In the end, Mrs. Winston had beaten him in her very charming way. She had so gracefully worn the boy down and won both photographs-and crushed him. Josh had been forced to bear many compliments on the second picture, the good one, and he was made to accept a check for an outrageous amount, the most he had ever earned for one print. But Josh cared so little for money. He had only wanted to get back the bad photograph- so that he could destroy it.
When the two brothers and the dog left the shop that day, even Horatio had been subdued, sensing Josh's loss.
Oren wished that he had paid more attention to that transaction in the frame shop. But now he had a second chance. He went through all of the contact sheets for the birthday balls and looked for the indents of Mrs. Winston's fingernails beneath the small images.
He found five, one for each ball, and all of them pictured William Swahn's face in the crowd. One other guest was featured in each of these shots, and now he understood what had eluded his brother for years: These two faces in one photograph were key to the lady's selections.
"Swahn? How well do you know Mavis Hardy?"
It was a rare day when the sheriff visited the County Coroner 's Office, a small building between an electronics store and a coffee shop. In a quiet county with a low crime rate, there were few occasions that might call him here. This late afternoon, he had arrived before the appointed hour.
After a long talk with a title company, he knew jurisdiction was dicey. The gravesite was on private land, but Evelyn Straub had suckered the state into a lease of mineral rights that had not panned out. And now he was in a contest for the bones.

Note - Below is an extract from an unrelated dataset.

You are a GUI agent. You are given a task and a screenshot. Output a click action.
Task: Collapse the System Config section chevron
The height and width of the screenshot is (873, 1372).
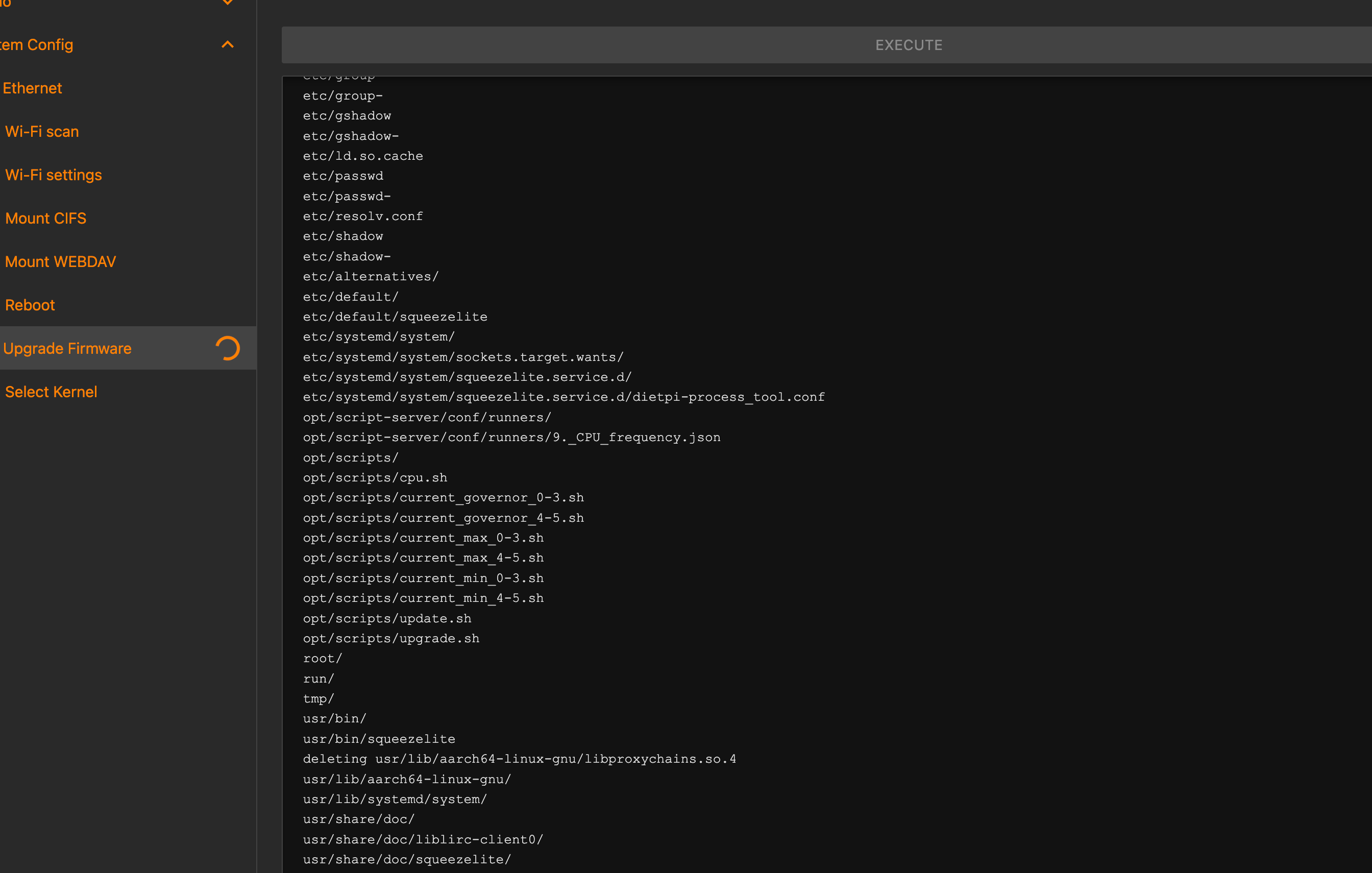pyautogui.click(x=227, y=44)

His adversary, the CBI agent, drove her black Taurus into the parking space next to his jeep. It was said that a man could be judged by the caliber of his opponents. If this was true, then Cable Babitt was insulted. Special Agent Sally Polk stepped out of her car, and the wind whipped up the hem of a flowery dress. It was the sort of thing she might wear to a meeting of the garden club. Also, he had to wonder what kind of woman was too lazy to dye the gray out of her hair.
And the answer?
He decided that, unlike himself, she was not at all anxious about holding on to her job in the California culture of youth. And that stupid dress was another sign that she must be good. This woman didn't care one whit about her public image. Sally Polk slipped a purse strap over one shoulder and headed for the entrance, indistinguishable from any matronly civilian who had business with the coroner.
The race was on.
Cable was first to the door, but he did not pause to hold it open for her. Hell no. Chivalry was dead, dead, dead. He let the door swing shut behind him to slow her down a pace. He smiled, as if scoring a point that might help him hold on to his double homicide. And he had another game point in his pocket. The county coroner was nothing so grand as a pathologist, and whatever Dr. Martingale imparted to the CBI agent would be useless.
Down the hall they went, the sheriff in his footrace with the state's investigator. The woman, unhurried, lagged farther behind. Cable slowed his steps, aiming to effect a mosey when he entered the refrigerated back room.
A stainless steel table was laid out with two incomplete skeletons, but all the major bones had been accounted for between the mountain grave and Joshua Hobbs's coffin. An overhanging lamp bathed the remains in light so bright that the stains from the earth were washed away. These people might have been flayed of flesh only this morning.